[Given information — start]
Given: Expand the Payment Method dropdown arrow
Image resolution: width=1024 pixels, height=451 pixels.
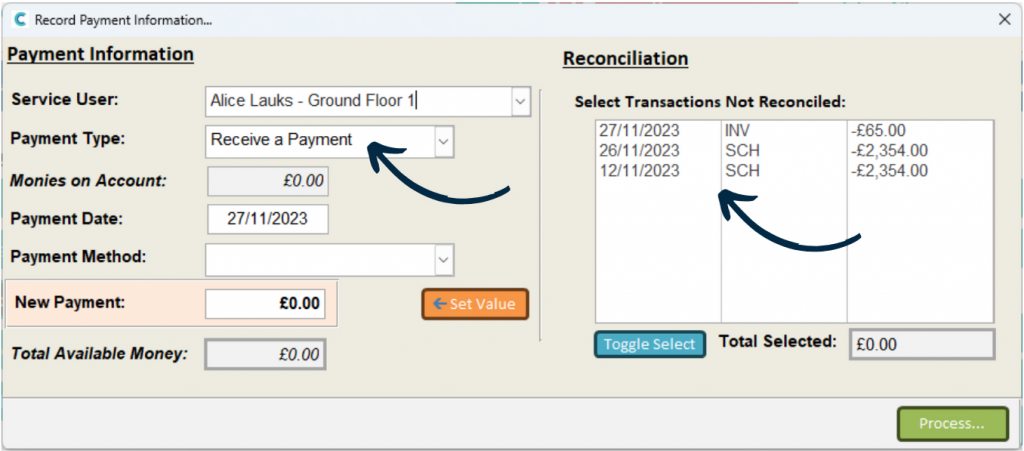Looking at the screenshot, I should pos(443,260).
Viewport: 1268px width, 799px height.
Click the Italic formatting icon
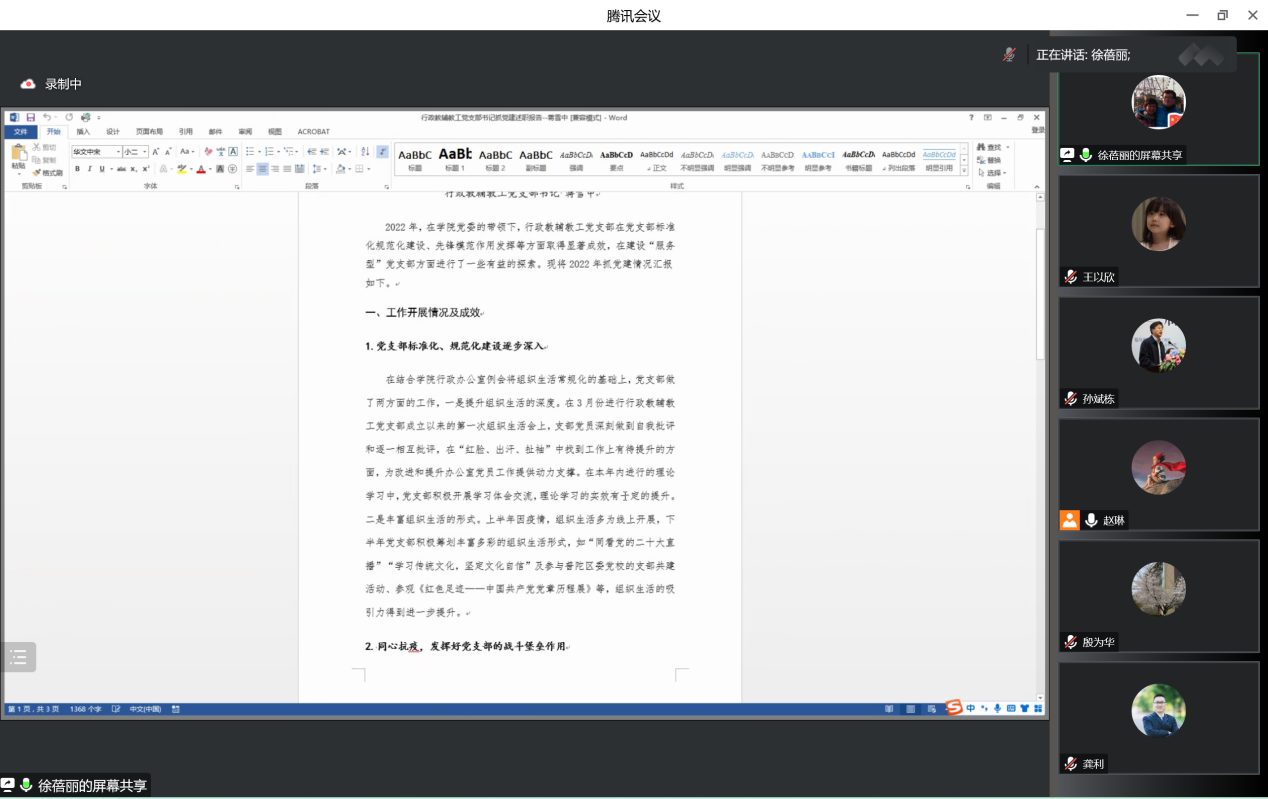90,169
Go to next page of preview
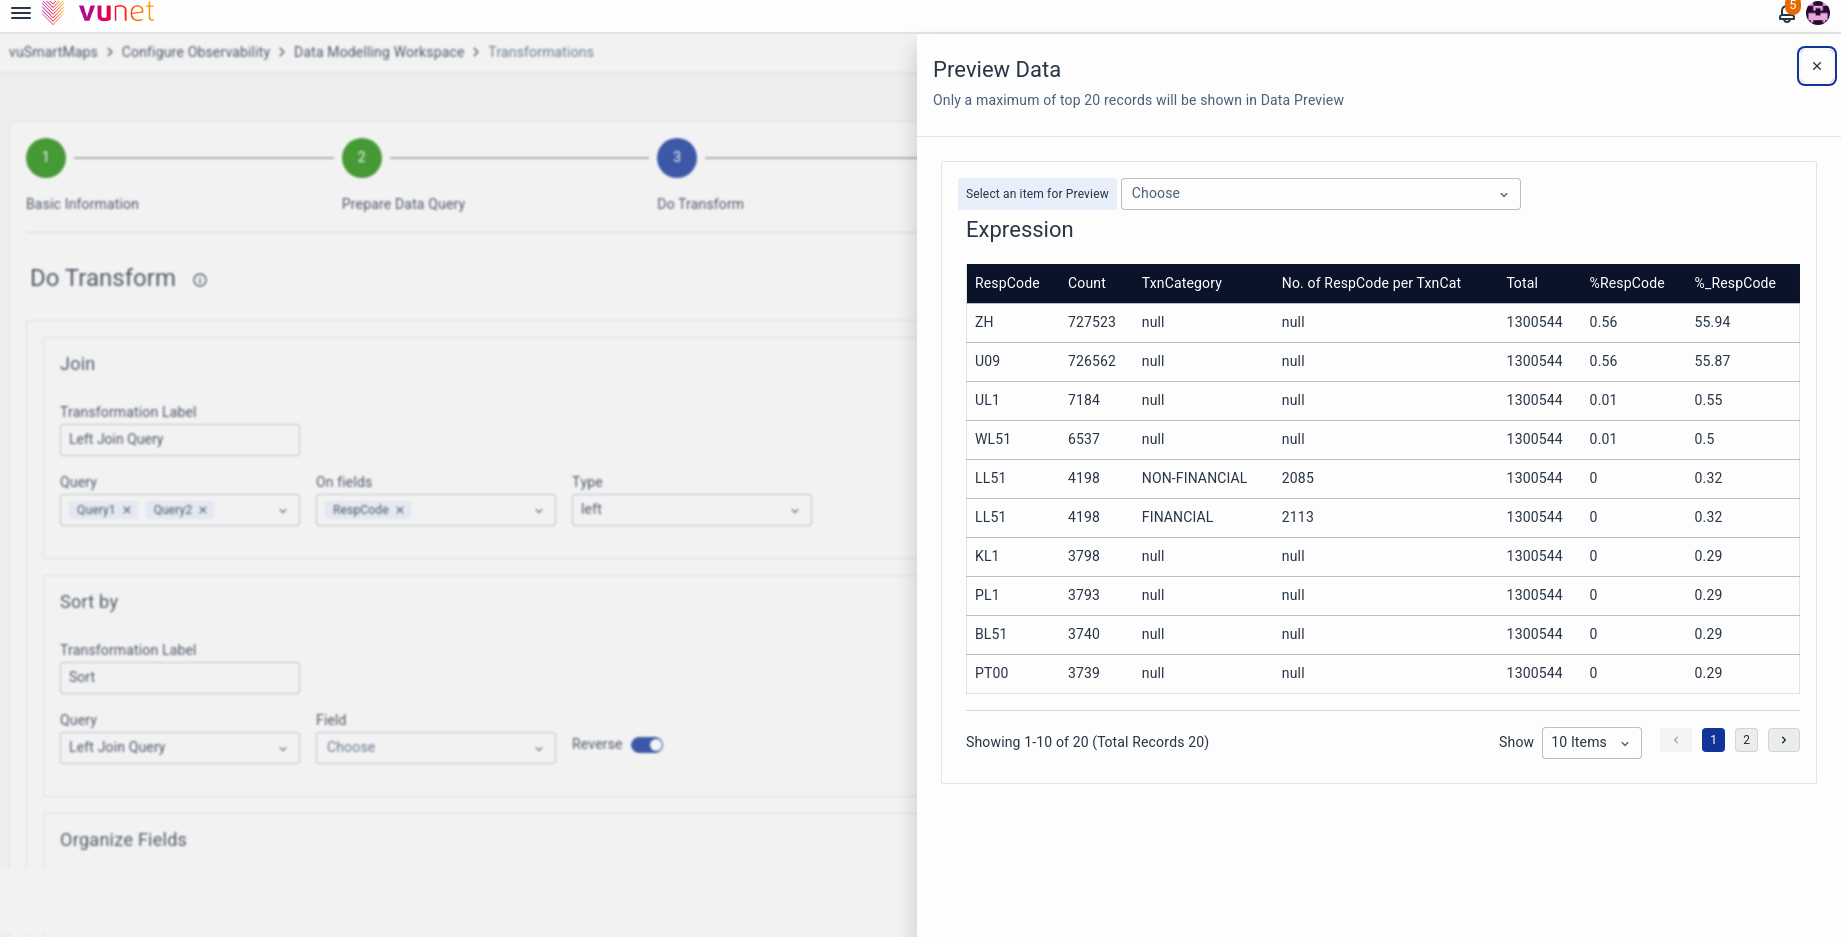Viewport: 1841px width, 937px height. 1783,740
[Given information — finish]
Task description:
Full transcription of the material, exact in every line, without images.

Answer space:
Given: Expand the Payment Method dropdown arrow
Image resolution: width=1024 pixels, height=451 pixels.
Looking at the screenshot, I should pos(443,260).
Viewport: 1268px width, 799px height.
Click the Italic formatting icon
90,169
Go to next page of preview
Viewport: 1841px width, 937px height. 1783,740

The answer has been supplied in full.